I bite my tongue. The metallic taste of blood pulls me back to reality—it almost feels like relief to feel physical pain instead. It’s not that I love you. I never did, and I don’t think I ever will anyway, at least not after all that I found out. But in so little time, I opened up to you, spoke my truth too soon and thought that you were doing the same. I sometimes trace it back to my favorite traits of yours. To your touch. To your soft hair. To your confidence in giving equal pleasure.
It turns out that you lied, just like all guys that you harshly told me weren’t worth it. You even went as far as being worse, because not only did you lie, but you let yourself believe in your own words.
I shared my pain with you because you made me feel like it was okay to do so. I wonder if your girlfriend feels like that too. I wonder if her newfound pregnancy being the reason you got back together felt like a strong enough reason to go back. If she felt that as she was confiding her entire world to you, you were out there hooking up with the girl who was brave enough to share her feelings with you. If she felt my presence when you lied to her while explaining where you were. If she understands that your oh-so-profound love is just not that faithful.

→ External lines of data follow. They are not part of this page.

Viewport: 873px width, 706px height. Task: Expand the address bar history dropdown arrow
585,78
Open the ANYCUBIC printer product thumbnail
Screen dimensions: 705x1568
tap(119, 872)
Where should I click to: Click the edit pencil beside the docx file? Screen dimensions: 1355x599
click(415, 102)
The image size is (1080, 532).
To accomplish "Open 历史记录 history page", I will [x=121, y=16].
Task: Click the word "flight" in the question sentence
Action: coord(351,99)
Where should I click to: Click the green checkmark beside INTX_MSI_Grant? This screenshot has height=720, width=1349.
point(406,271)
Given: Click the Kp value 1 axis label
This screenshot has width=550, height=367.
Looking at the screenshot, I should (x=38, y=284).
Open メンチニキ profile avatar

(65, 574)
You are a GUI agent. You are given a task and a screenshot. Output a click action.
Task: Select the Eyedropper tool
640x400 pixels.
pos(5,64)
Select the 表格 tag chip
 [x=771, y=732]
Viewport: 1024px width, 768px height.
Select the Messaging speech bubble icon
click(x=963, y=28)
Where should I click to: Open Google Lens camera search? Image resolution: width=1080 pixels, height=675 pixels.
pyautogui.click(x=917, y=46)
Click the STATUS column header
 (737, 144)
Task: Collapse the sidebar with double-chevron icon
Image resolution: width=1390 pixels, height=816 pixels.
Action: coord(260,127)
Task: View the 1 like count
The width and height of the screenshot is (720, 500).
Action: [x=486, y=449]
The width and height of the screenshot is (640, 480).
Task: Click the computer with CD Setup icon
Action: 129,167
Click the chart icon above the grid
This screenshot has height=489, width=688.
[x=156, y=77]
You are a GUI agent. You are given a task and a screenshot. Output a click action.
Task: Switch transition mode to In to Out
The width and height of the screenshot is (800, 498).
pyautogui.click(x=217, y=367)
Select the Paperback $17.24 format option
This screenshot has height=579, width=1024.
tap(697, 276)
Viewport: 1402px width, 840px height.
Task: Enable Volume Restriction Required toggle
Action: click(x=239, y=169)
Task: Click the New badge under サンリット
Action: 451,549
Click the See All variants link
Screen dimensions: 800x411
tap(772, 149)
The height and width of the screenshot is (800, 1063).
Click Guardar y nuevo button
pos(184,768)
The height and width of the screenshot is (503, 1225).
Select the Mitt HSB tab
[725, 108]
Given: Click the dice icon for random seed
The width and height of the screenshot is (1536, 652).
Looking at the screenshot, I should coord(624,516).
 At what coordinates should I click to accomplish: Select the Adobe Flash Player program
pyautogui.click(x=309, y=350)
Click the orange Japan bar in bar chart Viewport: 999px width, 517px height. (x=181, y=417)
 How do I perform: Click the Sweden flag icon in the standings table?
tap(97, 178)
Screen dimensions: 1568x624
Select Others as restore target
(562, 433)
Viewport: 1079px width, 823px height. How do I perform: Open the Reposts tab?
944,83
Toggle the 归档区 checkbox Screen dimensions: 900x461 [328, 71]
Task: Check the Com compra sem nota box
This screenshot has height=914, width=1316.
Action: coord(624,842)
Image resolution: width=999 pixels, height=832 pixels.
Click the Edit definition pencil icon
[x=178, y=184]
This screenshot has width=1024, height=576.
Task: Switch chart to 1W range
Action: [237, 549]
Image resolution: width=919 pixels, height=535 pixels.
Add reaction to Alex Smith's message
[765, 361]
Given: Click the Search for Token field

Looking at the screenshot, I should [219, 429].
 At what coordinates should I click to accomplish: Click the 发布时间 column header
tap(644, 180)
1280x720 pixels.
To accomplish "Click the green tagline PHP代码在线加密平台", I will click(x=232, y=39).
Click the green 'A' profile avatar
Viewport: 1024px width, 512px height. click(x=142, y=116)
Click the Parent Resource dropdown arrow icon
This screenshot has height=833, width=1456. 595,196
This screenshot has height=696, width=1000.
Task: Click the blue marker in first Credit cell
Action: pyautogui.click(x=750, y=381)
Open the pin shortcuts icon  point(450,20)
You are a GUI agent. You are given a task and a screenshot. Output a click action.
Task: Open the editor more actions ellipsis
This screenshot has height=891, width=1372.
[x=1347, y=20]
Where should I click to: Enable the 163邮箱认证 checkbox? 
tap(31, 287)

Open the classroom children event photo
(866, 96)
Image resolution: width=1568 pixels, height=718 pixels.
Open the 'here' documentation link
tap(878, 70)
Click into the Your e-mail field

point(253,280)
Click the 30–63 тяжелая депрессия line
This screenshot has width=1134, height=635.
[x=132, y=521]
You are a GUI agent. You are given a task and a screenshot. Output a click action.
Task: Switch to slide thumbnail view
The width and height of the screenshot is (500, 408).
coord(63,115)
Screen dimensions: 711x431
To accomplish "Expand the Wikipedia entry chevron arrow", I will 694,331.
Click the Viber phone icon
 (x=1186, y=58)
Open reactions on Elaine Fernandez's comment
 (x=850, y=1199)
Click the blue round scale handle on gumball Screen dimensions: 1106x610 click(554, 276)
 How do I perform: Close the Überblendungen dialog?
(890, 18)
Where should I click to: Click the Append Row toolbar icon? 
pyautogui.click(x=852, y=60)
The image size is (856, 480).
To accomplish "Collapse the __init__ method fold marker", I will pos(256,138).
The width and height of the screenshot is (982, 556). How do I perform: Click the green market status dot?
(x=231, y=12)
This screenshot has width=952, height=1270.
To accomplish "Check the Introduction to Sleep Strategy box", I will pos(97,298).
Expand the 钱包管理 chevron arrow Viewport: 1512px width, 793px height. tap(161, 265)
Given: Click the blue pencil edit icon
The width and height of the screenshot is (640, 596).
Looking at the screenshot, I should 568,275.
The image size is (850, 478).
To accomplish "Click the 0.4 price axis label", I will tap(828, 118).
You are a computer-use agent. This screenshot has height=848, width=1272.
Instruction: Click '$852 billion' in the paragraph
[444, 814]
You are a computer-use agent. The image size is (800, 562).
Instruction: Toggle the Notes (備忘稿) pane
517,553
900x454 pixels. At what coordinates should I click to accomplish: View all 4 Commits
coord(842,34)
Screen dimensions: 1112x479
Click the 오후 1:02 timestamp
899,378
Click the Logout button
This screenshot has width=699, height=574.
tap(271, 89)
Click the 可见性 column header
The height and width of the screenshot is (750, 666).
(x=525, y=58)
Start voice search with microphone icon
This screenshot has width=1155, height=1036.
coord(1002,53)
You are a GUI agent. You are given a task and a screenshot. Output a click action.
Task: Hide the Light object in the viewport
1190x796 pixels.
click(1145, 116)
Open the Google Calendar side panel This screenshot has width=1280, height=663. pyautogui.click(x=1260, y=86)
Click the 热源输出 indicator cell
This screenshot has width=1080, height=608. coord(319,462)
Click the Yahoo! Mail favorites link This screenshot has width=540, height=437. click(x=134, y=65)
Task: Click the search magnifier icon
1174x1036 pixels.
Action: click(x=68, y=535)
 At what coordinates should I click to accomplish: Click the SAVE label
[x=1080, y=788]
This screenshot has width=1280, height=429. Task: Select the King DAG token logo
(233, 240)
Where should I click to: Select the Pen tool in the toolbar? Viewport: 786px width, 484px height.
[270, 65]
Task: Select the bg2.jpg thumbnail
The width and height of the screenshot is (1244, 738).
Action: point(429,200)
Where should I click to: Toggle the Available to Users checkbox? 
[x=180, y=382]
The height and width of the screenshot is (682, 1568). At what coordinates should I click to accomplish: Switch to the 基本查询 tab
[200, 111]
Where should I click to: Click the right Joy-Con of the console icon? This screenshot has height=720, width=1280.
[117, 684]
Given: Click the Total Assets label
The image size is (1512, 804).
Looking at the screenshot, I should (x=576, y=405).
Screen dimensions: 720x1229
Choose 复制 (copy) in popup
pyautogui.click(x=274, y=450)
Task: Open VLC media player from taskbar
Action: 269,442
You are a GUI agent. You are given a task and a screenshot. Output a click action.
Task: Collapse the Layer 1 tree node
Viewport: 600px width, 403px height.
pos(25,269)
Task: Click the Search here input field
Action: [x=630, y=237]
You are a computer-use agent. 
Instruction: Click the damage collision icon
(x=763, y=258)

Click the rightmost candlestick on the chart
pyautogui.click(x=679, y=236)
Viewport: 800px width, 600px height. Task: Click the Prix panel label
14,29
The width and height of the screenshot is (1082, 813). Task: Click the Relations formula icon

You told me we were friends. How convenient, right? And so I thought, Okay, let’s keep sneaking out of work every single day that we can to meet up, to talk about everything and nothing at the same time. Talk and talk, pretending as if we both don’t have lives of our own when we exit that personal world of ours. But it all went down pretty smoothly, didn’t it? Thank God for the internet stalking for allowing me to find out what you were never going to tell me.
And I guess that even in the middle of all this, I wasn’t the one who got left behind. You were. Because it doesn’t matter that at the end of the day, you go back to your girlfriend to maintain the perfect little façade, when in reality you’re just lying to yourself because it’s easier and safer to do so. It doesn’t matter that I still want your company and your voice and your thoughtful advice.
Because even as we went down, as I saw the despair in your eyes as you asked me to stay because “we are meant to be in each other’s lives in any way that we can have it,” I knew that I was not the one who was stuck on our loop. You were.